Objective: Heartbeat detection remains central to cardiac disease diagnosis and management, and is traditionally performed based on electrocardiogram (ECG). To improve robustness and accuracy of detection, especially, in certain critical-care scenarios, the use of additional physiological signals such as arterial blood pressure (BP) has recently been suggested. Therefore, estimation of heartbeat location requires information fusion from multiple signals. However, reported efforts in this direction often obtain multimodal estimates somewhat indirectly, by voting among separately obtained signal-specific intermediate estimates. In contrast, we propose to directly fuse information from multiple signals without requiring intermediate estimates, and thence estimate heartbeat location in a robust manner.
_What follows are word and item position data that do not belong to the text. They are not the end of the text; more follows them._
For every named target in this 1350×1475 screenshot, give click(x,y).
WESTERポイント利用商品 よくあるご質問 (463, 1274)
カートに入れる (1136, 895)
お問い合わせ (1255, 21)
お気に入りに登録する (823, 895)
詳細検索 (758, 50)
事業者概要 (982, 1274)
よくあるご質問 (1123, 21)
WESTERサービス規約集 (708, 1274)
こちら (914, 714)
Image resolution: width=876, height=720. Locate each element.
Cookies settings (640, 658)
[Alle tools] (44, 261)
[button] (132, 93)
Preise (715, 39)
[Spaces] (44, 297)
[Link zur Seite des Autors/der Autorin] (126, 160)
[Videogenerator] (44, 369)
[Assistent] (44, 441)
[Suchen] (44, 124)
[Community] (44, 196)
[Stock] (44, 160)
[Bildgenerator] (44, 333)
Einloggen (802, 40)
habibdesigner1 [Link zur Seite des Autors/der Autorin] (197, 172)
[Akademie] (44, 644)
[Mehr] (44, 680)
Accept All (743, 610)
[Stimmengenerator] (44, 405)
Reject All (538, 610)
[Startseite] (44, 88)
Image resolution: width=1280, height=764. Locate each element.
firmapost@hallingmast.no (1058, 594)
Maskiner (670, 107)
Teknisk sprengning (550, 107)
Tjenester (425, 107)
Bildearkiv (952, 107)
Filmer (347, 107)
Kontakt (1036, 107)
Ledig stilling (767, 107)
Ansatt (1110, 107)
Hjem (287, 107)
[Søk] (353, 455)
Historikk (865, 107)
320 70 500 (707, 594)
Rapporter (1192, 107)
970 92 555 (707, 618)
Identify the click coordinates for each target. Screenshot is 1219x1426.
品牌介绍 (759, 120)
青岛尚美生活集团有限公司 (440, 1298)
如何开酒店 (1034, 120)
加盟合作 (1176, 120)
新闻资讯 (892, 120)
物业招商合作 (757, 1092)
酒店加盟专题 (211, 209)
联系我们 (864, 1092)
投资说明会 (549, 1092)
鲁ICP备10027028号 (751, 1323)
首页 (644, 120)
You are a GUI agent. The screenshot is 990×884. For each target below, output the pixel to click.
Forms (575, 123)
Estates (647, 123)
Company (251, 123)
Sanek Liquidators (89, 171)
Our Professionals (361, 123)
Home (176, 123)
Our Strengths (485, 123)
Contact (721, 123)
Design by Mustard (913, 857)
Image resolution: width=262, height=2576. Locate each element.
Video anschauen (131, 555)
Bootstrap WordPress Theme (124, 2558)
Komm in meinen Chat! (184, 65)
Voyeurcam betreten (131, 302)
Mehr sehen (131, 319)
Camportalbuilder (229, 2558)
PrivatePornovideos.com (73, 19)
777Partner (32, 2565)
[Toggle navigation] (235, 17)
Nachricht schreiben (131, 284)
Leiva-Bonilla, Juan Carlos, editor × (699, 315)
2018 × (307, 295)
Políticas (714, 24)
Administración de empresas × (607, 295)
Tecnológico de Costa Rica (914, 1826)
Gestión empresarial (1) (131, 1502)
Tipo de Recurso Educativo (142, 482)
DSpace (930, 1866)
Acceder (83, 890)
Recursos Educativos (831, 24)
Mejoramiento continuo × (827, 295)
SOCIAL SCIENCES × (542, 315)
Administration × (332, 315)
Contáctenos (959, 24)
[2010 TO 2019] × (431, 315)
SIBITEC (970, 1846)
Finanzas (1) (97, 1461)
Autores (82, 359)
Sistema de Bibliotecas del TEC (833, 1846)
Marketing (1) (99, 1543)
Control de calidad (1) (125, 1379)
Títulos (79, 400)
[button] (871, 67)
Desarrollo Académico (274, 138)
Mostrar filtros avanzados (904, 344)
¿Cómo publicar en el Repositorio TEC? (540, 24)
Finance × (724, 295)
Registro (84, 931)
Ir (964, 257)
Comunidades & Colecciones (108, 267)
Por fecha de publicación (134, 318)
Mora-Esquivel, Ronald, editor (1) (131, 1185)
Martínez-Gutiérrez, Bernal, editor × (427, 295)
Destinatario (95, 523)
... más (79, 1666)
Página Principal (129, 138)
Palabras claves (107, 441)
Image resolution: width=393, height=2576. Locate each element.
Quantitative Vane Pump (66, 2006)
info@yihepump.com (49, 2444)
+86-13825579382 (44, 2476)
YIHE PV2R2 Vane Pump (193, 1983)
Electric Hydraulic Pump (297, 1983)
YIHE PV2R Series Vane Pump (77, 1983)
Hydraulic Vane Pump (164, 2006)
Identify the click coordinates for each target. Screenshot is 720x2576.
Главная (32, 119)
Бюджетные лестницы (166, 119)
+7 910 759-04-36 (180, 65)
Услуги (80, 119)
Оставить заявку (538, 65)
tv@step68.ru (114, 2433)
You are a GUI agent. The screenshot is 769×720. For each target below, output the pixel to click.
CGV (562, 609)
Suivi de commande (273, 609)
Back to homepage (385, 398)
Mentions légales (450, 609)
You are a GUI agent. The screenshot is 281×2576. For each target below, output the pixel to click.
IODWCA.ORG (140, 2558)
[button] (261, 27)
Method: We propose as a heartbeat detector, a convolutional neural network (CNN) that learns fused features from multiple physiological signals. This method eliminates the need for hand-picked signal-specific features and ad hoc fusion schemes. Furthermore, being data-driven, the same algorithm learns suitable features from arbitrary set of signals.

Results: Using ECG and BP signals of PhysioNet 2014 Challenge database, we obtained a score of 94%. Furthermore, using two ECG channels of MIT-BIH arrhythmia database, we scored 99.92%. Both those scores compare favorably with previously reported database-specific results. Also, our detector achieved high accuracy in a variety of clinical conditions.

Conclusion: The proposed CNN-based information fusion (CIF) algorithm is generalizable, robust and efficient in detecting heartbeat location from multiple signals.

Significance: In medical signal monitoring systems, our technique would accurately estimate heartbeat locations even when only a subset of channels are reliable.